While the center is still a work in progress for the campus, he said, he’s seen good results for those students who take advantage of the program. “For students who are legitimately internalizing what they are learning in reset, I have had parents share that their students are taking what they’ve learned and sharing it with their families at home. Parents have told me that their students are practicing mindfulness at home and have even taught them how to practice it themselves. Those students are taking what they’ve learned in the reset center and it is impacting them in a positive way.“
Jenkins has many ideas for further developing the center at Ann Richards, and the first is building partnerships. “We have to bring our community partnerships back to help our campus and students be successful. I want to find ways to support families even more so that they can support their students.”
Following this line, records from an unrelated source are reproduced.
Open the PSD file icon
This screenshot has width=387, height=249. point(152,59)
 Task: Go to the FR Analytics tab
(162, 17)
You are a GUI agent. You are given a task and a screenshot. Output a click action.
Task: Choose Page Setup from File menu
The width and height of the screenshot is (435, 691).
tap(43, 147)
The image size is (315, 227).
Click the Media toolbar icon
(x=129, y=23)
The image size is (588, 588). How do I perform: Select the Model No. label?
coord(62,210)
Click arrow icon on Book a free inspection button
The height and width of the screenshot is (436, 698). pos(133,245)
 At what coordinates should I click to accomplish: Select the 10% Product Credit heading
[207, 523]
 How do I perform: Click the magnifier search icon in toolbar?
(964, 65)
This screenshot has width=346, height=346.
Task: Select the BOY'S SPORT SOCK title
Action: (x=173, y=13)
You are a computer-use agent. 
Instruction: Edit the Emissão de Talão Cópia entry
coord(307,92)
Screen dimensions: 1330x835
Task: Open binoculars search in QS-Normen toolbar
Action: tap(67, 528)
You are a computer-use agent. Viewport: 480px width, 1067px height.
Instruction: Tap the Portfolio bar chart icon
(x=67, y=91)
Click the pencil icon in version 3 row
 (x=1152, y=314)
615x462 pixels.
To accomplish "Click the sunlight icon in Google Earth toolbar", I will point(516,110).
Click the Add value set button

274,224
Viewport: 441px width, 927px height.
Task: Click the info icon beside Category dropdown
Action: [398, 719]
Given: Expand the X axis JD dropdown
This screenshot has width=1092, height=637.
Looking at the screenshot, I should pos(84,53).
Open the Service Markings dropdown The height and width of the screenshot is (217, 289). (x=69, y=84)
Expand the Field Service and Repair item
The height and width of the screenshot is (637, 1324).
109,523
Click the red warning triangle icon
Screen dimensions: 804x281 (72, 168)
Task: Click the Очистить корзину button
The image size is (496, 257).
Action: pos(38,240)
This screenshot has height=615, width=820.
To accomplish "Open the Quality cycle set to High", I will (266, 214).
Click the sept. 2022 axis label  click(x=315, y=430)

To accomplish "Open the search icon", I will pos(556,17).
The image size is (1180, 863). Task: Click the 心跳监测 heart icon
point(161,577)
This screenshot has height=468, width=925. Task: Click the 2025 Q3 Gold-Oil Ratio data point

His second goal is to develop a mentoring program for students. “Prior to Covid, we had a mentoring program that targeted students who could get lost in the shuffle or slip between the cracks. This program paired students and teacher mentors who would meet weekly to engage students in building relationships with their teachers outside of focusing on content. This is definitely an initiative that I want to bring back to Ann Richards, as I strongly believe we are missing a critical opportunity to engage with our students. Many of our students don’t have anyone to go to for support and guidance when they leave the campus.”
For others in the reset center role, Jenkins has this advice: “Pack your patience. With the inception of reset and restorative practices comes a lot of questions and a lot of uncertainty. You are going to be faced with a lot of questions you may not have the answer to. Stay the course and don’t let this deter you from the purpose of reset.
“Secondly, tap into your own creative genius. Now is the time to dust off those innovative ideas you may have that you’ve not had the opportunity to use in the past, especially if you were in the classroom. Get creative with how you engage your students with restorative practices and support them in making better choices that are going to help them be successful in school and beyond.”